### GOAL OF THE EXERCISE
Work out how many lines of the listing hold the string "right", then answer with that number and nothing else.

** DATA EXCERPTS follows **

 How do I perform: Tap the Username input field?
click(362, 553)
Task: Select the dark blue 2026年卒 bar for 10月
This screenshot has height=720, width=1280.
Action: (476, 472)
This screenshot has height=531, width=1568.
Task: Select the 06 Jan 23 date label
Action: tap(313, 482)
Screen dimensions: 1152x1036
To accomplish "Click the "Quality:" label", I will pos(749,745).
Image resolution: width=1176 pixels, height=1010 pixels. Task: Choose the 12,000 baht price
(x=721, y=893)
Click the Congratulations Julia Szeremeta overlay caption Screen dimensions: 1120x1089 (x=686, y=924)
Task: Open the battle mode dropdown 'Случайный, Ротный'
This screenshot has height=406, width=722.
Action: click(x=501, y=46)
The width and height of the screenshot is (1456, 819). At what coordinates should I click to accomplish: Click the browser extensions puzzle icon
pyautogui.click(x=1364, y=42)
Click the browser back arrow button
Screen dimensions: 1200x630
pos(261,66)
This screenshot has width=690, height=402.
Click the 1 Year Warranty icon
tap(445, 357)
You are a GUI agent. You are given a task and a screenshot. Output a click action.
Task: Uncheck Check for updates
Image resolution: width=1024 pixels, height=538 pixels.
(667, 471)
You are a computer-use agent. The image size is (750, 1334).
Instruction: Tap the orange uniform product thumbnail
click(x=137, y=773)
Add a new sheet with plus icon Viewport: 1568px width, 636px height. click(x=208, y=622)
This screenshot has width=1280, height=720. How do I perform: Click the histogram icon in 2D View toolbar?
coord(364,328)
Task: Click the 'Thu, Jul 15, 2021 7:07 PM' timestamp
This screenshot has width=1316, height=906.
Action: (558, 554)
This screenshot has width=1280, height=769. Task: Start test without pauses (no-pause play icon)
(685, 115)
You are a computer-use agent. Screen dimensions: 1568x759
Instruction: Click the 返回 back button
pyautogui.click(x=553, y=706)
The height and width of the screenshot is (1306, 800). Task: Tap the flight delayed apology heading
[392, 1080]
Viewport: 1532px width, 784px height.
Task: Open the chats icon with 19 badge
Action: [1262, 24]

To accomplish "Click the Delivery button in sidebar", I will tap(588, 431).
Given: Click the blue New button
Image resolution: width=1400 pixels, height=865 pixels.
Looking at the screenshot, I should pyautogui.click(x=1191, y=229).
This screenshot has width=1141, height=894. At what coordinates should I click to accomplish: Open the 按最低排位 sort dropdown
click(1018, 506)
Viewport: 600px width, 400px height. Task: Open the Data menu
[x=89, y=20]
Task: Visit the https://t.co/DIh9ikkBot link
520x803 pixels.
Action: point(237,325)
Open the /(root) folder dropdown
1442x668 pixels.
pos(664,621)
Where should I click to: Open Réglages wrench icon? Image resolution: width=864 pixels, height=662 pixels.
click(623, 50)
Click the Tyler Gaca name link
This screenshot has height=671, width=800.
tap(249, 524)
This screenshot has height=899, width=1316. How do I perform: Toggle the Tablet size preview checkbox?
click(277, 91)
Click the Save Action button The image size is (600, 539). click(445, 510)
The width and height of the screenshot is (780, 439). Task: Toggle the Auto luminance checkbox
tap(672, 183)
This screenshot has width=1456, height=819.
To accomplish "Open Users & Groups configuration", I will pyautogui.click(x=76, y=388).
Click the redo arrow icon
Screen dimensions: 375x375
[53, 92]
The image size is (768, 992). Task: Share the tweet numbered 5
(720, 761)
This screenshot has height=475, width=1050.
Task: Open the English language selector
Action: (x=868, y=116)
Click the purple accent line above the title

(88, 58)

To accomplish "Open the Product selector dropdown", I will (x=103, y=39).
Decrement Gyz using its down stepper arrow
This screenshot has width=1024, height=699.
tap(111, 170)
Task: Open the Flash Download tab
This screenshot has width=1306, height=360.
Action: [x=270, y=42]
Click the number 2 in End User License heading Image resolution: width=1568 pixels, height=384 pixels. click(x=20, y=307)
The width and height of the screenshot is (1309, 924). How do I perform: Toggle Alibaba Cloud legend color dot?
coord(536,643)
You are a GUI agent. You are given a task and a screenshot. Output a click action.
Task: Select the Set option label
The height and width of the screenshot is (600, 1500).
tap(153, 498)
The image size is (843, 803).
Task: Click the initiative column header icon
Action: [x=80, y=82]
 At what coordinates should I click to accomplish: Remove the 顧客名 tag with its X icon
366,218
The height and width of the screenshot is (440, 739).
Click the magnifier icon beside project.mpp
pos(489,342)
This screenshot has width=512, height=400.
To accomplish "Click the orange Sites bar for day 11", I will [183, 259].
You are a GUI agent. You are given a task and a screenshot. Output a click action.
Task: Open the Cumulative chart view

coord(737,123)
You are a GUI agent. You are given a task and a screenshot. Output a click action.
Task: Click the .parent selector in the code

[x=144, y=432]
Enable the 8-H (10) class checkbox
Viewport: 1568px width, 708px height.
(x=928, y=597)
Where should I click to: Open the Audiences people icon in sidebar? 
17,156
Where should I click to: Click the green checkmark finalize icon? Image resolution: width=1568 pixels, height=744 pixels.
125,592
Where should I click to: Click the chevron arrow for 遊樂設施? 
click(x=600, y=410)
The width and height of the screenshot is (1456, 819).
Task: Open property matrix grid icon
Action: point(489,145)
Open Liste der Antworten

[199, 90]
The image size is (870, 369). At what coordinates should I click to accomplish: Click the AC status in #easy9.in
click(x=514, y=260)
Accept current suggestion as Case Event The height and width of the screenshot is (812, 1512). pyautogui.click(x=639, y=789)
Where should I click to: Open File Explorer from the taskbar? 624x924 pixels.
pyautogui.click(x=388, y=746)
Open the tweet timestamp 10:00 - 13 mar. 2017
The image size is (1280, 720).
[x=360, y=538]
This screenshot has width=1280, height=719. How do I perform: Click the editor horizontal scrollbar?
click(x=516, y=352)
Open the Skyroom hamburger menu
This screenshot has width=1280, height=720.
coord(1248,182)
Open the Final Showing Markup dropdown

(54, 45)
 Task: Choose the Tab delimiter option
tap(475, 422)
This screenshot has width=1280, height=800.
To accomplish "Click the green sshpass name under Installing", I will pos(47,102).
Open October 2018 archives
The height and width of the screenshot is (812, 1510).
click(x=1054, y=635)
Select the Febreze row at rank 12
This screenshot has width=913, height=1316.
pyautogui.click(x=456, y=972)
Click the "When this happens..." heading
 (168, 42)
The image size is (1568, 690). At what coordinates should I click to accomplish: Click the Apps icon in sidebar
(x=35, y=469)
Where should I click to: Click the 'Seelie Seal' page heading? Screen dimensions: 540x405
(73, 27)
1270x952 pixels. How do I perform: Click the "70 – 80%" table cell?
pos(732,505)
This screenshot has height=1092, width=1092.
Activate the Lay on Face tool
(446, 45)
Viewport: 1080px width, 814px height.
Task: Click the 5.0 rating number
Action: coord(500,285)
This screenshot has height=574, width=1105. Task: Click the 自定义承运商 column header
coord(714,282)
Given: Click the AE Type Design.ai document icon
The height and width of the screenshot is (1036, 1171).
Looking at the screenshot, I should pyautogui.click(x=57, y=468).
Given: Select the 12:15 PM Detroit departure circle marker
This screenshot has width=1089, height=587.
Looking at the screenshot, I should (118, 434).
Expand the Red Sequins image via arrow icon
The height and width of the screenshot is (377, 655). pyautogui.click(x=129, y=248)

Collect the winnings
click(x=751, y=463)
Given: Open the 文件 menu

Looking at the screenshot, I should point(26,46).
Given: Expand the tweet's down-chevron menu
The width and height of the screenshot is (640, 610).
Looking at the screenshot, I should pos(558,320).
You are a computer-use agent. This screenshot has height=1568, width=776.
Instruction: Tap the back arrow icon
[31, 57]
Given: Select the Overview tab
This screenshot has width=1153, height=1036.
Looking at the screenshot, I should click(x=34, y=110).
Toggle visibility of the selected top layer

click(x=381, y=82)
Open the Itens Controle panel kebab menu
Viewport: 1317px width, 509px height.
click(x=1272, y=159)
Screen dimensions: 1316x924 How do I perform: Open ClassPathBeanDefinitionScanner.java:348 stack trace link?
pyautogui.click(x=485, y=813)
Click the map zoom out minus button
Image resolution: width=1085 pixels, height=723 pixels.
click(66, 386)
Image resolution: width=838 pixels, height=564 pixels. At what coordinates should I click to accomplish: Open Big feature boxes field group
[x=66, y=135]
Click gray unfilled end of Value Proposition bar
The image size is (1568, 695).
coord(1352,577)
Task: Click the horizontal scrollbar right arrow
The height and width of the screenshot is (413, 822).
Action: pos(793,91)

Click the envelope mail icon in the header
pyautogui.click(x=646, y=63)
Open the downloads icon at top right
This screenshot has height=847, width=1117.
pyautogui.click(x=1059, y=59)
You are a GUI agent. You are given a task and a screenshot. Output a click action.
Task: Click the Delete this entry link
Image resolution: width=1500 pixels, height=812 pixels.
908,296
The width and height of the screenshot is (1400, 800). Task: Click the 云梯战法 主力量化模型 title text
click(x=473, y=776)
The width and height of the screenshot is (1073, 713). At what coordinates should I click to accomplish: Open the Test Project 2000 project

** End of DATA EXCERPTS **

### RESPONSE BOX
2